Right now, Queens has relatively few permanent tributes to the black and African-American artists and leaders who have called the borough home or otherwise made their name here. There are only two “Sculptures Honoring the African-American Experience” in Queens included on the Parks Department website. One is a statue of tennis player Arthur Ashe in Flushing Meadows Corona Park; the other, an abstract homage to trumpet player and bandleader Louis Armstrong in Corona.

Corona also hosts the Louis Armstrong House, Satchmo’s longtime dwelling, which achieved landmark status in 1988. 

The city announced in March that it would place a statue of iconic singer Billie Holiday near Queens Borough Hall as part of an initiative to build more statues of women around the city.
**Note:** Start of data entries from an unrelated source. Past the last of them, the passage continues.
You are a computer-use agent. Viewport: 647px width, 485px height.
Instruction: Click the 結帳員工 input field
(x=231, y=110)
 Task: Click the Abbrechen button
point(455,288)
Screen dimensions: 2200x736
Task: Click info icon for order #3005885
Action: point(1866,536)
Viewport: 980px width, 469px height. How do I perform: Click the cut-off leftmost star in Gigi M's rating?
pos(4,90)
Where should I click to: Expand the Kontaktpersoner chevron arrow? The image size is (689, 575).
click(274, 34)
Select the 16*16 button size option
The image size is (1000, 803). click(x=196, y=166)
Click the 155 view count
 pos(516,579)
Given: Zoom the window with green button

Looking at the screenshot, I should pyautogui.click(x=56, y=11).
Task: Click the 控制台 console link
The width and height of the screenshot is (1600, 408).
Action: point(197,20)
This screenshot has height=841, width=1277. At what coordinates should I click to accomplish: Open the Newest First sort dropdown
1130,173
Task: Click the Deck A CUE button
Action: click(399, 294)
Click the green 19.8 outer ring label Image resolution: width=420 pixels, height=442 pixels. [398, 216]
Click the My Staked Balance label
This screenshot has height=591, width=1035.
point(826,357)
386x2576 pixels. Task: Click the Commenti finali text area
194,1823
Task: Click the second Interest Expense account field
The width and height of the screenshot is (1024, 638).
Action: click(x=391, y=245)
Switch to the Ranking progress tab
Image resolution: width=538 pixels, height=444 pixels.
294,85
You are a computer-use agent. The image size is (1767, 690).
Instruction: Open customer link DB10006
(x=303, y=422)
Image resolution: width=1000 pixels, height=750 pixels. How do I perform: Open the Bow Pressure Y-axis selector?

Holiday lived for a time in Queens’ Addisleigh Park, an enclave that was once home to several prominent African-Americans including to Jackie Robinson, Ella Fitzgerald and Count Basie.

Several Southeast Queens want the statue of Holiday placed closer to the community she lived in, Queens Patch reported Thursday.

"Our Southeast Queens community would benefit from a statue of this successful black woman for cultural heritage purposes," Queens Community Board 12 Chair Rene Hill told Patch.

Efforts to commemorate contemporary musicians and artists have been more informal, and typically depend on the diligence of local artists, community groups and councilmembers.

Artist Vincent Ballentine painted a stunning mural of Phife Dawg near the intersection of Linden Boulevard and 192nd Street, a strip of St. Albans street that the city renamed Malik “Phife Dawg” Taylor Way in 2016. Taylor died in March 2016. 

But even beloved memorial murals are not guaranteed to last — a reality illustrated by fears of whitewash erasing a mural of rapper Sean Price on a wall in Crown Heights, Brooklyn.

McDaniels said he has worked with councilmembers like I. Daneek Miller and Brooklyn’s Laurie Cumbo to ensure black artists, in particular, are honored with street renamings, and that their images are preserved and maintained. 

“We come from a place where if someone passed away, we did a mural for them, and those murals exist all around the city,” he said. “We have all of these incredible images … But what has happened is that the artists might have passed away, no one took care of it, and there was no specific agenda to make sure these images were kept up.” 

Permanent structures would enshrine those memorials and ensure Queens’ diverse communities and artists are honored in public spaces. 

“Changing the images young people see is important. Some of the old artwork and sculptures, what does that represent?” he said, adding that some public art needs to be “updated 50 years” to reflect more than just white men.

As for the specific artists he wants to see permanently memorialized, McDaniel suggested two of the luminaries featured in the library’s upcoming exhibition.

“We definitely want to get a little something more for Prodigy and Jam Master Jay,” he said.